Spontaneous and inspired by nature, the work of Maria Burtis is both serene and full of energy. We spoke with the artist to hear more about her process, inspirations, and the importance of continuous creation.
What is your studio space like and how does it affect your process?
My space is my own; I use every inch it. There is one long 20-foot wall where I do most of my painting. I usually have several pieces going at once, and often move things around to get a fresh perspective on them. My palette is a table that is on wheels — I can move it around the room to get it closer to the pieces I am working on. I have several other “zones” in the studio — one where I tear the strips for the Array pieces, one where I have my daily paintings and a setup to work on other small scale pieces, and a table that is dedicated to sketchbook exercises.
I have just finished a 50 page “grid journal” and am working my way through a color mixing one right now. The sketchbooks are idea factories where I can play with composition, color and materials in a low stakes way. I do not bring my computer into the studio unless absolutely necessary — I like the zone to be as analog as possible!
Do you listen to music or podcasts while you work?
I do listen to music and sometimes podcasts when I work. I find that music is really great during the exciting beginning and tangled middle period of a painting — podcasts are great when I am in an editing or finishing phase. Music helps me transfer energy onto the canvas, while the spoken word of podcasts helps babysit my overly verbal brain and gets me to a place where I am editing based on feel, not on intellect or what “should” work.
Can you tell us more about your daily painting practice?
I have been making one small painting a day for 18 years. The daily paintings are 5.5” x 7.5” are made in acrylic on paper, and I usually spend anywhere from 10-30 minutes on them. I have painted in airports, on trains, in hotel bathrooms at the crack of dawn while my family slept, friends’ houses, in many countries and cities across the US. If you had told me 18 years ago when I made my first painting that I would be continuing this practice this many years later, I would have stopped right there and gone back to bed!
I realize that my way is to be incremental in all things, always taking lots and lots of small steps toward something rather than making big proclamations or deploying grand gestures.
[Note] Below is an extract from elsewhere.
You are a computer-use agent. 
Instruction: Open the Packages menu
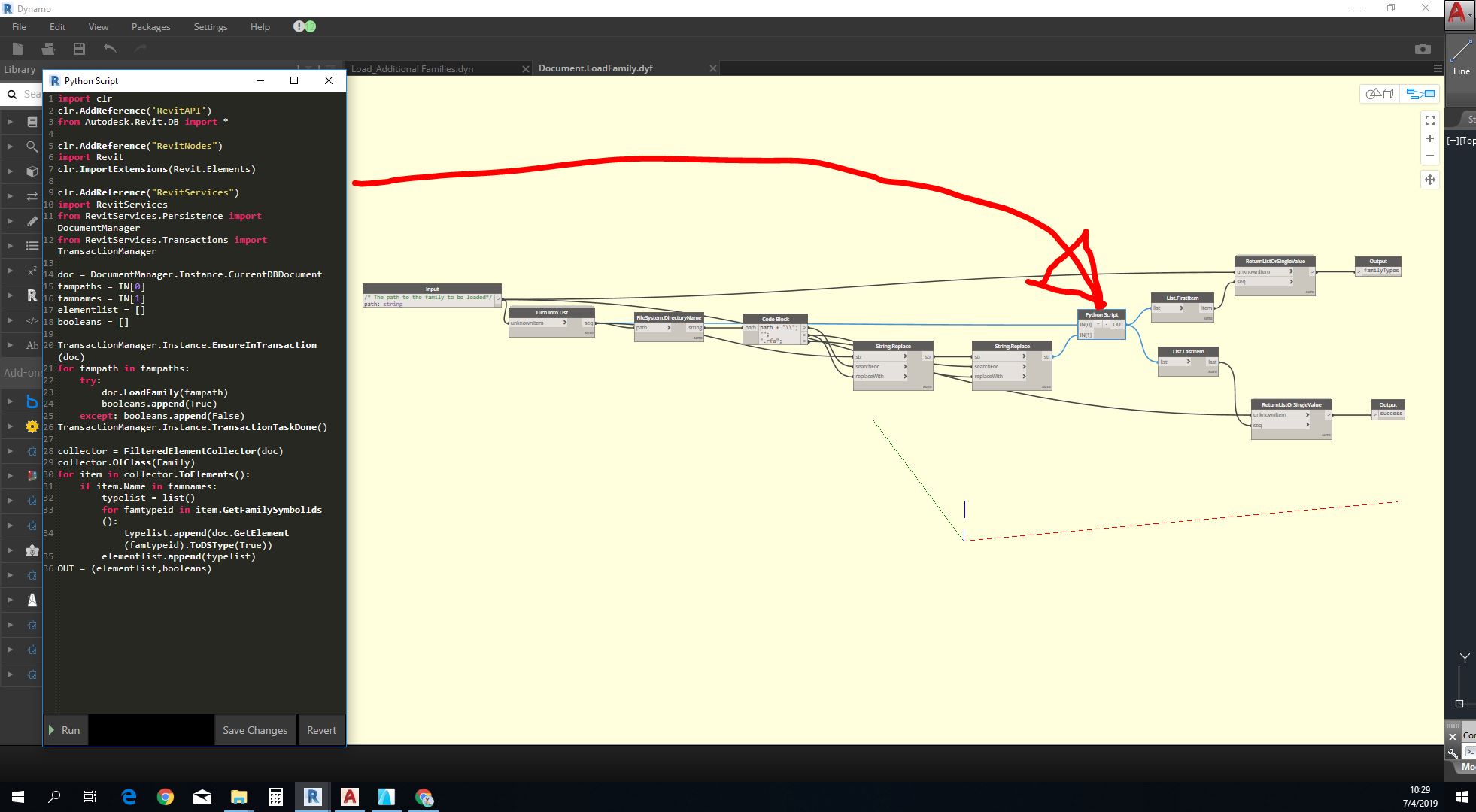[x=150, y=26]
It works for me, the aggregate of small actions to form a larger one. Through that process I am strengthening and integrating my creative practice into daily life. Making one small work a day means that I never have to worry about stopping, and every painting does not need to be a masterpiece — there are days when the prosaic emerges, and days when a jewel is revealed.
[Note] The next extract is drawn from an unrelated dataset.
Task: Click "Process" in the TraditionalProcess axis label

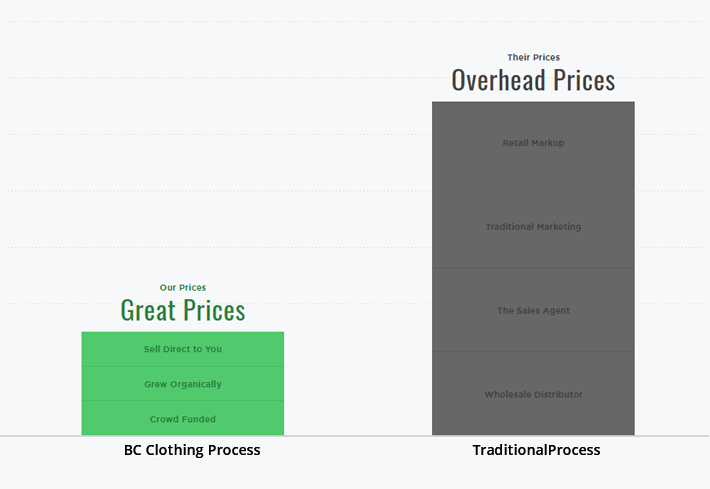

The main teaching it offers me is that showing up with curiosity and maintaining a loose grip on the whole exercise is the most important thing. I am then able to bring that energy of openness and curiosity into the studio and not get worried or sidetracked or stuck on the larger work. If it is going well, it’s going well — if it isn’t, well, there’s always tomorrow.
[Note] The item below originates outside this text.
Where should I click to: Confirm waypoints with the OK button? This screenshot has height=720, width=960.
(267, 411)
What are your main inspirations?
Painters I admire are many numbered, but two heroes are Joan Mitchell and Richard Diebenkorn. Eckhart Tolle has taught me the most about increasing the power of presence and decreasing ego. The landscape of northern California and coastal Massachusetts fill me with awe. Being in nature brings perspective to most things!
How would you describe your work and what do you hope viewers see in it?
I would describe my work as abstract landscape painted in a style that is open, airy, loose — the color is fresh and clean but balanced with passages of toughness, some grit, some tension. I hope viewers see what they want to see in my work, but moreover I hope the work evokes a feeling or a connection on the somatic level of the viewer. If someone stands in front of my painting and feels something in their body, I don’t need to control what that feeling is — but I am glad the work is connecting in a nonverbal way.